Por onde passavam, os hunos espalhavam o terror. Eles faziam
uma guerra-relâmpago, matando o maior número possível de pessoas em um curto
espaço de tempo. Não contentes, saqueavam tudo o que viam pela frente. À
primeira notícia de que os hunos estavam se aproximando, os povos em seu
caminho fugiam apavorados. “Os alanos escaparam, empurrando os godos, que foram
cair em cima dos romanos”, resumiu uma fonte da época, o bispo Ambrósio, de
Milão.
Algumas vezes, as lideranças mais fortes desses grupos
faziam alianças com os hunos, como na Batalha de Adrianópolis. De qualquer
forma, o contato com os mongóis, se por um lado trazia medo, por outro ensinou
às tribos européias novas táticas de guerra. E, para a felicidade delas, a
necessidade de dobrar os resistentes persas tinha deixado as fronteiras da
Europa menos guarnecidas. O Império Romano como um todo havia se voltado mais
para o Oriente do que para o Ocidente. Os generais na Europa se viram sem
liderança, e teve início uma anarquia militar que durou 50 anos, até meados do
século 4. “Mas observa-se que, mais uma vez, tratava-se de problemas de ordem
externa, e não interna”, diz Heather.
Bárbaros sofisticados
Para o azar dos romanos, nos últimos dois séculos os
bárbaros haviam se sofisticado, e muito – para os historiadores, incluindo
Heather, isso aconteceu em grande parte devido a uma convivência de séculos com
Roma. Eles ainda eram analfabetos, mas já tinham lideranças fortes e certa
coesão política – no passado, as tribos dificilmente se entediam entre si. No
plano econômico, haviam descoberto novas técnicas agrícolas que aumentaram a
produtividade, gerando riqueza. Além disso, as trocas comerciais com o Império
Romano trouxeram ainda mais recursos. Uma elite se formava, pela primeira vez.

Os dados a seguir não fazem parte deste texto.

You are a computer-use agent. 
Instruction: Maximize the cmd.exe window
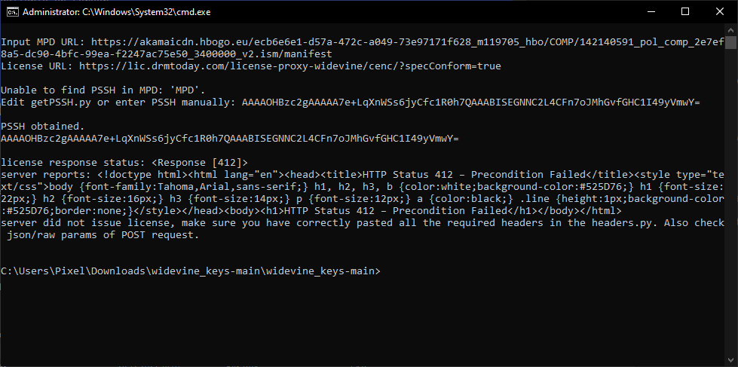[685, 12]
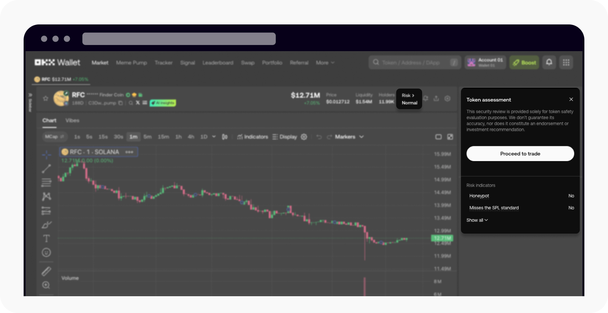Open the More navigation menu

click(325, 63)
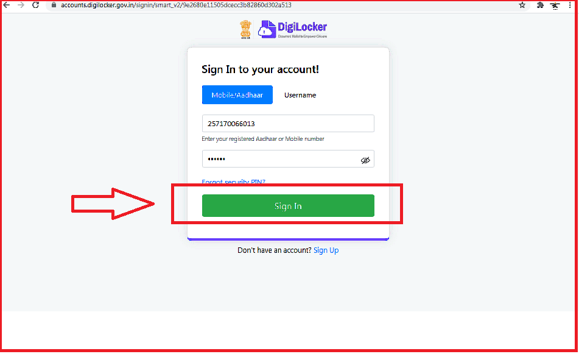Open the browser three-dot menu
The width and height of the screenshot is (579, 354).
click(x=570, y=5)
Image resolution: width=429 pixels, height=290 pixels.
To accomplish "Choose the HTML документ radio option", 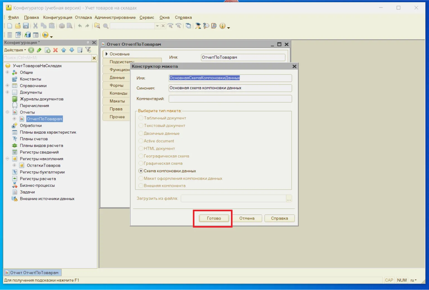I will tap(141, 149).
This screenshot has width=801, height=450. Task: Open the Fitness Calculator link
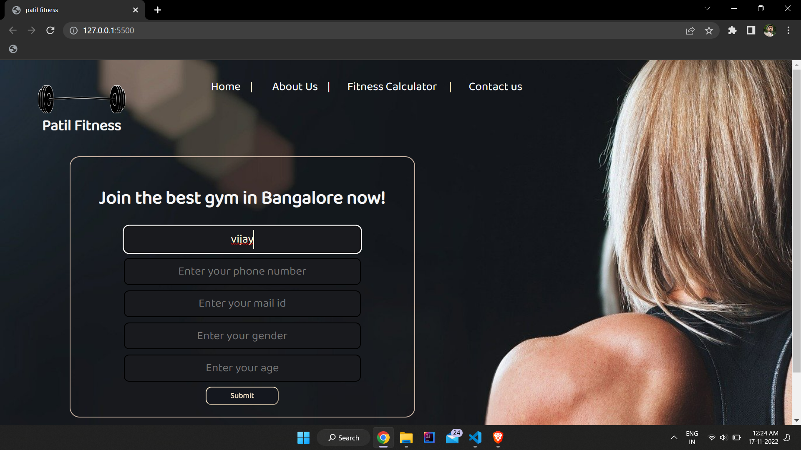(x=392, y=87)
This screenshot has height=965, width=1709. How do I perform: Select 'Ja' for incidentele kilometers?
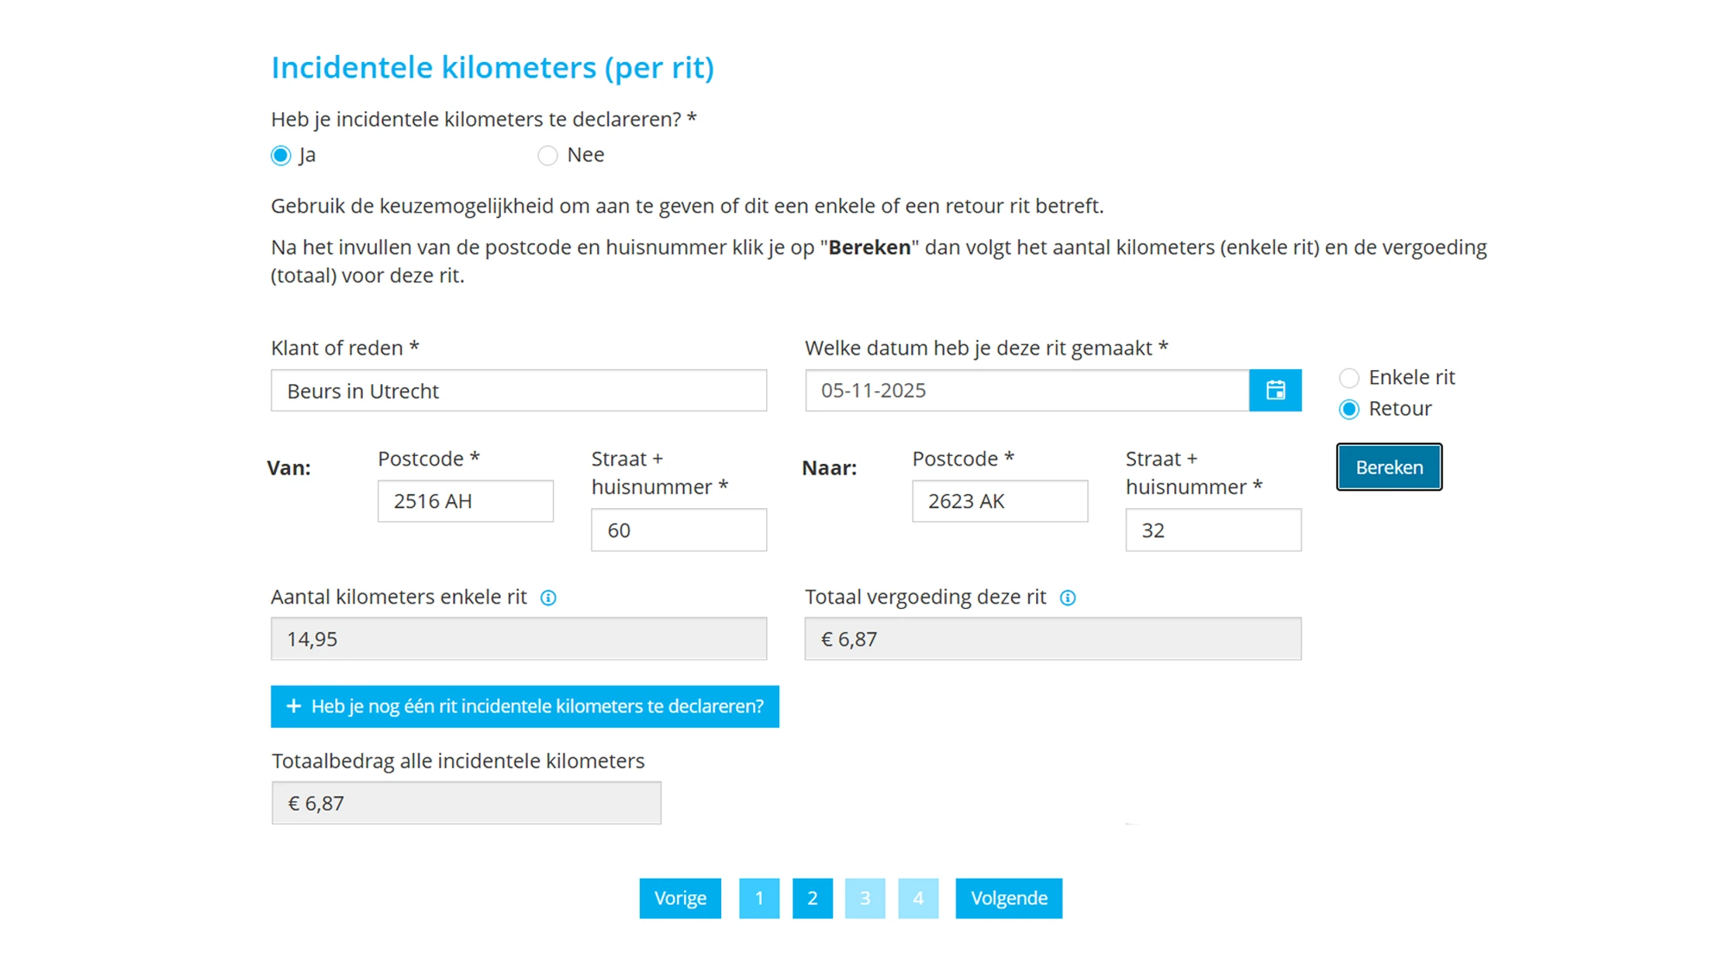click(281, 155)
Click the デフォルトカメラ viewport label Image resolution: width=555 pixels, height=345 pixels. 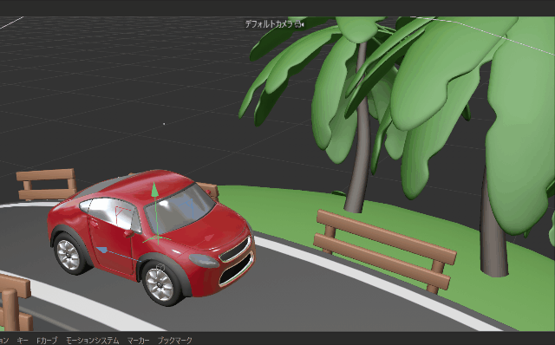269,24
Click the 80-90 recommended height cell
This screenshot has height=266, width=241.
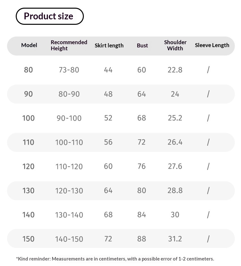coord(69,94)
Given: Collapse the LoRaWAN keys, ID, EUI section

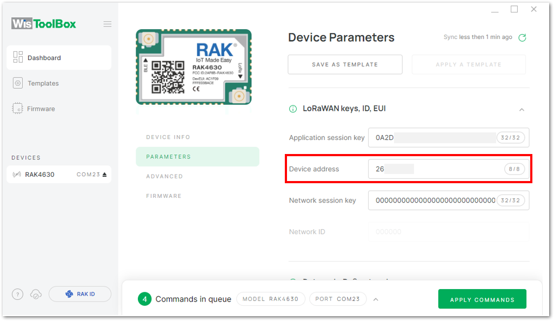Looking at the screenshot, I should (522, 110).
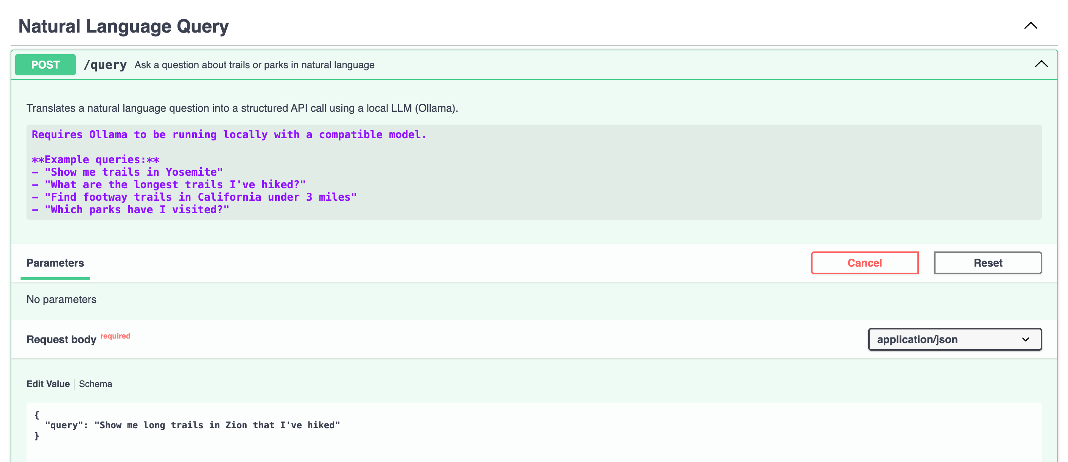1068x462 pixels.
Task: Click the Request body label
Action: (x=61, y=340)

E ela estava sedenta de autonomia política e independência total em relação às
forças romanas.
“Os imperadores resistiram durante dois ou três séculos, mas
depois não conseguiram mais segurar os bárbaros”, diz Heather. Nem todos
especialistas concordam com essa teoria. Para Richard Saller, da Universidade
de Chicago, se a economia do Império Romano estivesse em melhor estado – sem
inflação e pesados impostos –, talvez houvesse uma possibilidade mais concreta
de contra-atacar. “Mas, no século 5, já estava decretado o destino de Roma”,
afirma.
Para atingir seu objetivo, as tribos partiram para a guerra,
e para valer, freqüentemente fazendo alianças entre si – outro fato inédito. Os
piores ataques foram comandados por líderes vândalos, alanos, suevos e godos,
entre os anos de 405 e 408. Eles invadiram as fronteiras junto ao rio Danúbio e
conquistaram a Espanha, a França e a Bélgica, então províncias romanas. Os
hunos também não deram trégua, obrigando as legiões a combatê-los
sistematicamente na região das atuais Áustria, Croácia, Hungria e Eslovênia.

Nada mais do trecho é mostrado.